According to the MPs: - the CQC was established without sufficiently clear and realistic definition of its priorities and objectives; - the timescales and resource implications of the Commission's functions were not properly analysed; - the registration process was not properly tested and proven before it was rolled out; and - the CQC failed to draw the implications of these failures adequately to the attention of Ministers, Parliament and the public.
In light of these findings, the Committee says it welcomes the government's decision to postpone registration of GP practices.
Turning to the Commission's inspection activity, the MPs say they welcome recent announcements that the CQC intends to undertake annual visits of all NHS and social care providers, and emphasise that it should be a "key objective" of such inspections to ensure that each provider organisation recognises and respects the "obligation which rests on all healthcare professionals to raise concerns if they recognise, or ought to have recognised, evidence of failure of professional standards."
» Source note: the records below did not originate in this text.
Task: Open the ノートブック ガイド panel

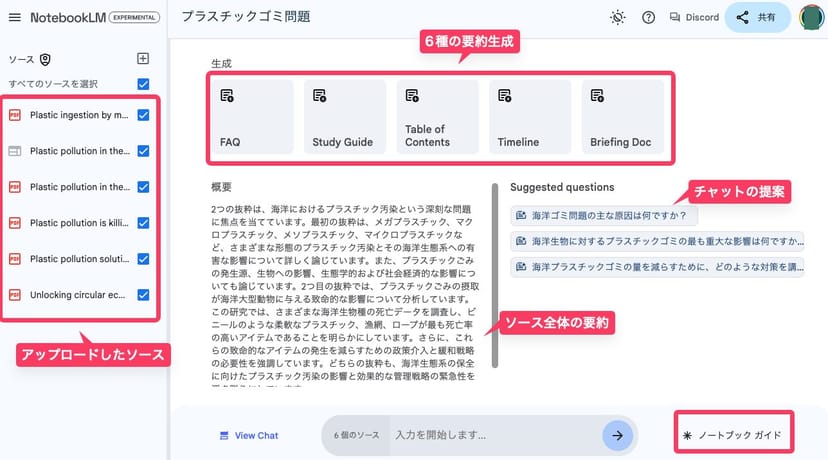Action: [733, 436]
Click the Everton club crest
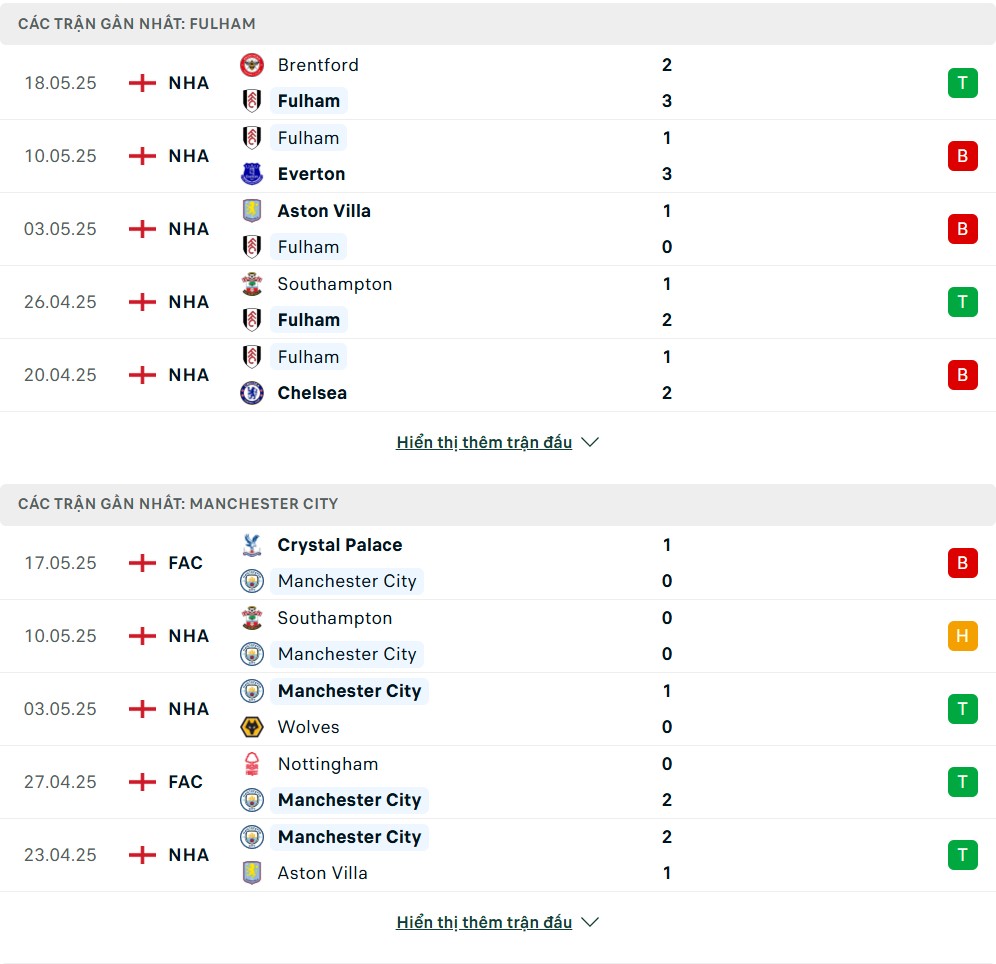Screen dimensions: 996x964 (x=252, y=174)
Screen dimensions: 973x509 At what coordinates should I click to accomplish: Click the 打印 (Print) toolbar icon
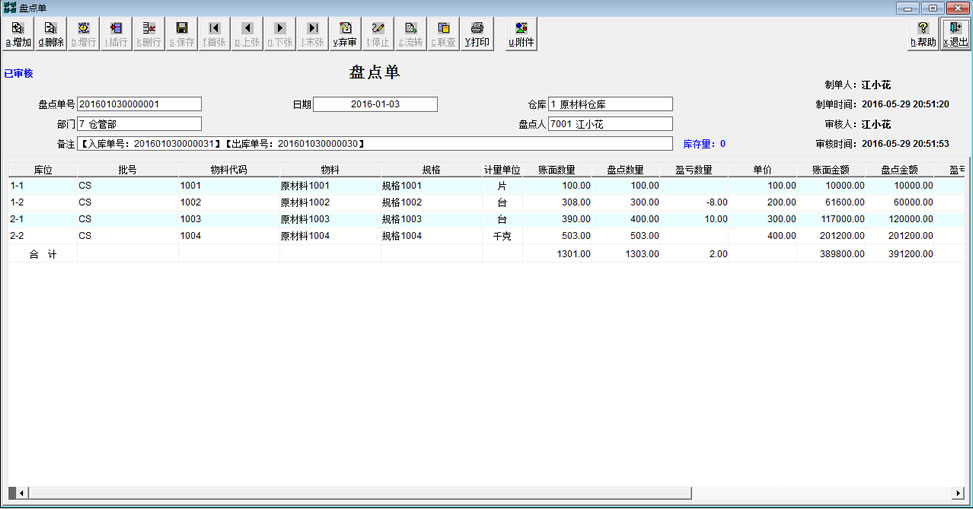pos(477,34)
CQC inspections must also ensure that provider organisations provider "proper security" to staff which discharge this obligation effectively, it adds.
Commenting on this recommendation, Committee chair Stephen Dorrell described it as "an absolutely key finding. CQC inspectors cannot hope to uncover every failure of care - they can and should, however, focus on the culture of the organisation to ensure that professionalism is respected and that the proper systems of reporting and accountability operate effectively."
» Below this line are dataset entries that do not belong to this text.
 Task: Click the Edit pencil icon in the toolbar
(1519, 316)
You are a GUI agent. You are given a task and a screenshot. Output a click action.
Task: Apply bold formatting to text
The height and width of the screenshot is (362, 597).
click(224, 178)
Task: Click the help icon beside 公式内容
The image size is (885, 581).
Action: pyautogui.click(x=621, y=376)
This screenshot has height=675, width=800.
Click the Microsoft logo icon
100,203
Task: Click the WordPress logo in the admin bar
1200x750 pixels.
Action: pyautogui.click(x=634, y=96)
"We are often asked what assurance can be given to whistleblowers. The best answer is to secure an open culture in which the professional obligation to raise concerns is embedded and respected. That is what CQC inspectors should be looking for, and why their inspection activity is so important to patients," said Mr Dorrell, who is Conservative MP for Charnwood.
Responding to the Health Committee's findings, the CQC says the report highlights "the major challenges we have faced in merging three existing regulators, setting up a new regulatory model and registering more than 39,000 provider locations - including previously unregulated sectors - against aggressive Parliamentary deadlines and with a 30% budget reduction."
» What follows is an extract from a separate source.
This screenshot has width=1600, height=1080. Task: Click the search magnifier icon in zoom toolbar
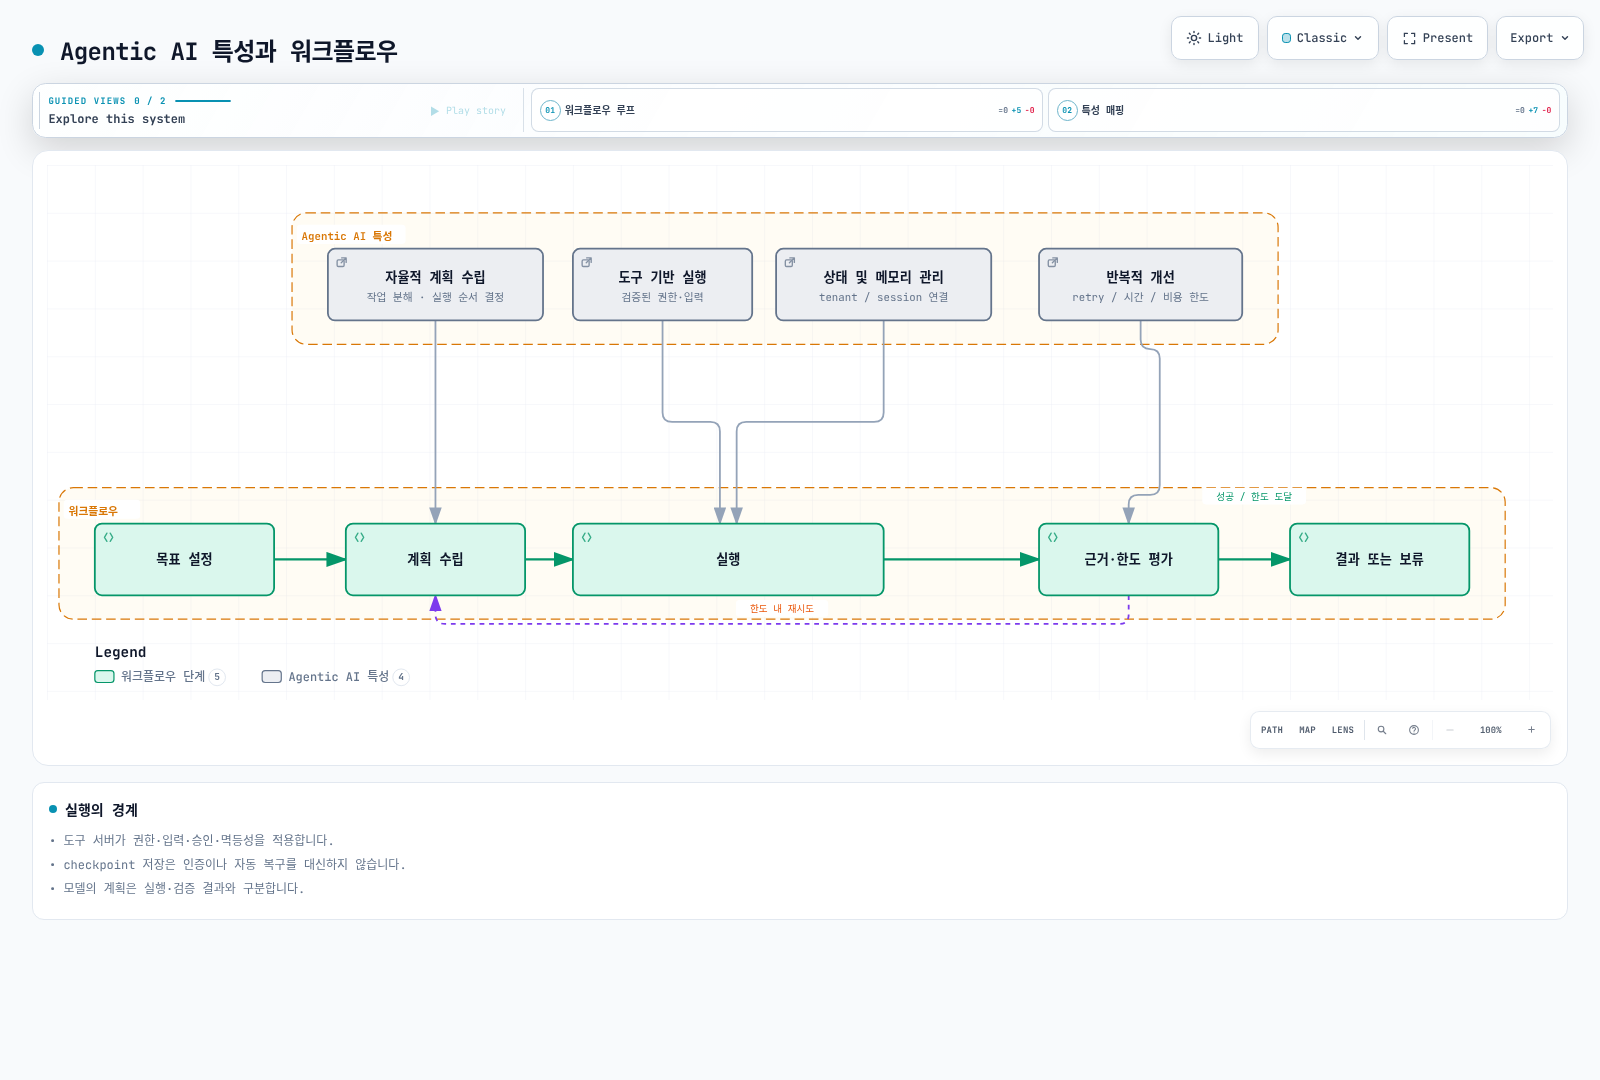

Inspection figures are now rising rapidly again, the Commission points out, and it adds that it "welcomes" the MPs' recommendations on the need to further incorporate the concerns of sector professionals, and those who use services, into the information it uses to make a judgement about a provider.
The CQC has already increased its focus on this area, it says, and adds: "we will be launching a campaign later this autumn to encourage healthcare professionals to raise concerns with us directly - with the assurance that we will treat these concerns in confidence and will act swiftly where necessary."
- Speaking at Prime Minister's Questions in the Commons, David Cameron praised the Committee report, saying it was important that it had "focused on inspections and making sure that standards are high, rather than simply on the process of registration and bureaucracy."